To examine the distribution of a categorical variable, we can use a bar chart. Here we see the most common type of vehicle in the dataset is an SUV, not surprising given Americans’ car culture.

Covariation

Covariation is the tendency for the values of two or more variables to vary together in a related way. Visualizing data in two or more dimensions allows us to assess covariation and differences in variation across groups. There are a few major approaches to visualizing two dimensions:

  1. Two-dimensional graphs
  2. Multiple window plots
  3. Utilizing additional channels

Two-dimensional graphs

Two-dimensional graphs are visualizations that are naturally designed to visualize two variables. For instance, if you have a discrete variable and a continuous variable, you could use a box plot to visualize the distribution of the values of the continuous variable for each category in the discrete variable:

ggplot(mpg, aes(class, hwy)) +
  geom_boxplot()

Here we see that on average, compact and midsize vehicles have the highest highway fuel efficiency whereas pickups and SUVs have the lowest fuel efficiency. What might explain these differences? Another question you could explore after viewing this visualization.

If you have two continuous variables, you may use a scatterplot which maps each variable to an \(x\) or \(y\)-axis coordinate. Here we visualize the relationship between engine displacement (the physical size of the engine) and highway fuel efficiency:

ggplot(mpg, aes(displ, hwy)) +
  geom_point()

As engines get larger, highway fuel efficiency declines.

Multiple window plots

Sometimes you want to compare the conditional distribution of a variable across specific groups or subsets of the data. To do that, we implement a multiple window plot (also known as a trellis or facet graph). This involves drawing the same plot repeatedly, using a separate window for each category defined by a variable. For instance, if we want to examine variation in highway fuel efficiency separately for type of drive (front wheel, rear wheel, or 4 wheel), we could draw a graph like this:

ggplot(mpg, aes(hwy)) +
  geom_histogram() +
  facet_wrap(~ drv)
## `stat_bin()` using `bins = 30`. Pick better value with `binwidth`.

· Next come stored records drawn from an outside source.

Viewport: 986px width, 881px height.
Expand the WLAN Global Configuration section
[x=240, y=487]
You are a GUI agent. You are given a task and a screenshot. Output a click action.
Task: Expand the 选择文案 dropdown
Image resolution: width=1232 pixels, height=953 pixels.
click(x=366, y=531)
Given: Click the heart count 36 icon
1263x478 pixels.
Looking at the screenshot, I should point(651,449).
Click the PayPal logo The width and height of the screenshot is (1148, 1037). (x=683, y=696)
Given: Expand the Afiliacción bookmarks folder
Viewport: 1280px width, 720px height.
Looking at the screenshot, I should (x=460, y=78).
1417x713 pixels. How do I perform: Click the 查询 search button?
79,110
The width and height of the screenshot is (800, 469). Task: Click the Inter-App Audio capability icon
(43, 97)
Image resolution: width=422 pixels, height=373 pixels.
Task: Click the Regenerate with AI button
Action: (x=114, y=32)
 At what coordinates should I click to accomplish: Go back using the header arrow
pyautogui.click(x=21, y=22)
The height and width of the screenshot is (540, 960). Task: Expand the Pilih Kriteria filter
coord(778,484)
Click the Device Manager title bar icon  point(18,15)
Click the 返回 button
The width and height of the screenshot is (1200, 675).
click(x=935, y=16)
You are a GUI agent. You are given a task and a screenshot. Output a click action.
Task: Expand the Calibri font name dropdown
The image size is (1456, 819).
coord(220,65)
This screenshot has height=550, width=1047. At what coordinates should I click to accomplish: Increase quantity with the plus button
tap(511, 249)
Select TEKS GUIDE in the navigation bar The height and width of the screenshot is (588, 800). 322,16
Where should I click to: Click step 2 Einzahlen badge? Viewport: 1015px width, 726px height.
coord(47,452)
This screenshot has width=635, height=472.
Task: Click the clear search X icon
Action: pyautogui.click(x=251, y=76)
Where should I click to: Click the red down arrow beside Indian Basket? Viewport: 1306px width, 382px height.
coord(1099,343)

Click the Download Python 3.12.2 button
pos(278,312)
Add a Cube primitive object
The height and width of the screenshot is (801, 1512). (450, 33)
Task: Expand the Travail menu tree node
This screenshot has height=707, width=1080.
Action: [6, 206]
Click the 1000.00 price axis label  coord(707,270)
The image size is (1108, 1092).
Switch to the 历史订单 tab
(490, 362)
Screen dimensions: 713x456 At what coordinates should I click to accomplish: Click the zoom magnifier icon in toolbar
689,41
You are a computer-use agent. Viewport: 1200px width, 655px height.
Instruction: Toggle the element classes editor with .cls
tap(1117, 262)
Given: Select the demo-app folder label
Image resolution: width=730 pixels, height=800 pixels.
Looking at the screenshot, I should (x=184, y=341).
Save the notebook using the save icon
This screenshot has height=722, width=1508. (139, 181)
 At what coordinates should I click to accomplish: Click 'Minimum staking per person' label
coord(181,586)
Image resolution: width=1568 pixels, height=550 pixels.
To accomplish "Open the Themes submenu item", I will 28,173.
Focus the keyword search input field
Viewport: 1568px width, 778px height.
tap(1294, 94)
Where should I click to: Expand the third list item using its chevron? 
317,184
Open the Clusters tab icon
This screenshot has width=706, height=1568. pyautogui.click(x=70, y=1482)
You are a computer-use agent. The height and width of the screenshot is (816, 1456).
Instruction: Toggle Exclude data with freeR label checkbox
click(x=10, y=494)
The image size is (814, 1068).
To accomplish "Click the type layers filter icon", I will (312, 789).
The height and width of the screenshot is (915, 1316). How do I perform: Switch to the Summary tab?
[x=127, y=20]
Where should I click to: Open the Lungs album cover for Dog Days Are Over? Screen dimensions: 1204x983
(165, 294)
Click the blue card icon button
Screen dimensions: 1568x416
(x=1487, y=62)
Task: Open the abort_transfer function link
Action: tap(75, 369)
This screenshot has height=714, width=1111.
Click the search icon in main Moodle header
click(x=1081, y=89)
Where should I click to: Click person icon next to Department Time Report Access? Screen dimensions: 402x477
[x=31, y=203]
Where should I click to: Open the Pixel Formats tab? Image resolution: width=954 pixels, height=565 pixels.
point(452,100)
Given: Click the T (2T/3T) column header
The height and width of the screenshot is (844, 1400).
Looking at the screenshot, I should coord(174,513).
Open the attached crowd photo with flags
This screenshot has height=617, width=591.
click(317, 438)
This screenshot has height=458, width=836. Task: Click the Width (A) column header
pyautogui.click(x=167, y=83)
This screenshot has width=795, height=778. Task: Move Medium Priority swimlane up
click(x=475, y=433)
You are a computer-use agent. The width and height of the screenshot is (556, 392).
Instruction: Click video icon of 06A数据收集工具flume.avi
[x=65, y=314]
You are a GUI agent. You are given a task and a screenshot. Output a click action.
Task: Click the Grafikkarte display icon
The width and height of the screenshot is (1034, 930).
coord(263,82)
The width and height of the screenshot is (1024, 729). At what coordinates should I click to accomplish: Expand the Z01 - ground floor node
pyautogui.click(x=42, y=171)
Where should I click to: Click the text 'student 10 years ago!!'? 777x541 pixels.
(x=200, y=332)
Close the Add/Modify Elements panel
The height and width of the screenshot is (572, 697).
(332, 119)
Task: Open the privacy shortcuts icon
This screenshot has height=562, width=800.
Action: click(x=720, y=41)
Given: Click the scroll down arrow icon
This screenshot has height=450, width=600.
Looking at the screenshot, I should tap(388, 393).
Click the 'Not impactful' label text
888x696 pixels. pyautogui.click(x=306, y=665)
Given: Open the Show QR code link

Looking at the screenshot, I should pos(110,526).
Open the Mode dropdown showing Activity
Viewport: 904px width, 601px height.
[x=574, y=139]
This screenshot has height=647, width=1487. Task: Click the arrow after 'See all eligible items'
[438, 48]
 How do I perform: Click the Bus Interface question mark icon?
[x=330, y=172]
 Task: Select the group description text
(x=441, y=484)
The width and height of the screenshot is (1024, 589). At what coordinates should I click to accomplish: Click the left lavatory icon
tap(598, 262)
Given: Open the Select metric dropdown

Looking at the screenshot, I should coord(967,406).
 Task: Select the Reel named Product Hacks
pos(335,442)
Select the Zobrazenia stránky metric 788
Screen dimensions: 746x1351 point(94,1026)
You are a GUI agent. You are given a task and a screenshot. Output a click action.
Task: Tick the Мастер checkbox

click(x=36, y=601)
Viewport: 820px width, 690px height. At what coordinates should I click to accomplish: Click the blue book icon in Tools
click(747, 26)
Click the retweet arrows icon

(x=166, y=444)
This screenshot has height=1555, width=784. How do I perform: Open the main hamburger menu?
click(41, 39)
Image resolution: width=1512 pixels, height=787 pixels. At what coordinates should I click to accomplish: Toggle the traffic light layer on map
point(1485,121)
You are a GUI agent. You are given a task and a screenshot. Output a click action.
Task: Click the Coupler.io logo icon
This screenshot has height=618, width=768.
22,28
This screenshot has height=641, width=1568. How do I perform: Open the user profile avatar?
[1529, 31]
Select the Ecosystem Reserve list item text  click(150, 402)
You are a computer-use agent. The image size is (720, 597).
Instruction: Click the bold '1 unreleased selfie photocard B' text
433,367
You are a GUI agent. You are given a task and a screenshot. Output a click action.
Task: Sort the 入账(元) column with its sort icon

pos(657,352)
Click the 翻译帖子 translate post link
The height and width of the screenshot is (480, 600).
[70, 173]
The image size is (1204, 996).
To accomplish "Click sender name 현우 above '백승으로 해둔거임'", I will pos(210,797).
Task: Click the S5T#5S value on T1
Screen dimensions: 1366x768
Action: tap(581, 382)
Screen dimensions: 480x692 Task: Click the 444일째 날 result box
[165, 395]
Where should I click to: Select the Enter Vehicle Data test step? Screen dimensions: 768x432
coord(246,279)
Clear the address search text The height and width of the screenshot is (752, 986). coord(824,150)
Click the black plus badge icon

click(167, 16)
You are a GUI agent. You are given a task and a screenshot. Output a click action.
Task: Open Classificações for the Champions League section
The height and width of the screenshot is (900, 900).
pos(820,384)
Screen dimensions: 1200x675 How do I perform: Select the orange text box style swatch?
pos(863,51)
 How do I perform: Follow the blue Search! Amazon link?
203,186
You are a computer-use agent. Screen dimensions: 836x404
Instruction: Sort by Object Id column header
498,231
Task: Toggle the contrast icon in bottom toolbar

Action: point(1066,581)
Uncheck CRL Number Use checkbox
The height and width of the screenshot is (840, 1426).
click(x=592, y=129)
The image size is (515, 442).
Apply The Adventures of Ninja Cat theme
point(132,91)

Highway fuel efficiency is right-skewed for 4 and rear wheel drive vehicles, whereas front wheel drive vehicles are generally unskewed with a couple outliers of 40+ mpg.

You may also want to use a multiple windows plot with a two-dimensional graph. For example, the relationship between engine displacement and highway fuel efficiency by drive type:

ggplot(mpg, aes(displ, hwy)) +
  geom_point() +
  facet_wrap(~ drv)

Utilizing additional channels

If you want to visualize three or more dimensions of data without resorting to 3D animations4 or window plots, the best approach is to incorporate additional channels into the visualization. Channels are used to encode variables inside of a graphic. For instance, a scatterplot uses vertical and horizontal spatial position channels to encode the values for two variables in a visually intuitive manner.

Depending on the type of graph and variables you wish to encode, there are several different channels you can use to encode additional information. For instance, color can be used to distinguish between classes in a categorical variable.

ggplot(mpg, aes(displ, hwy, color = class)) +
  geom_point()

We can even use a fourth channel to communicate another variable (number of cylinders) by making use of the size channel:

ggplot(mpg, aes(displ, hwy, color = class, size = cyl)) +
  geom_point()

Note that some channels are not always appropriate, even if they can technically be implemented. For example, instead of using a color channel to visualize class, why not distinguish each type of car using the point’s shape?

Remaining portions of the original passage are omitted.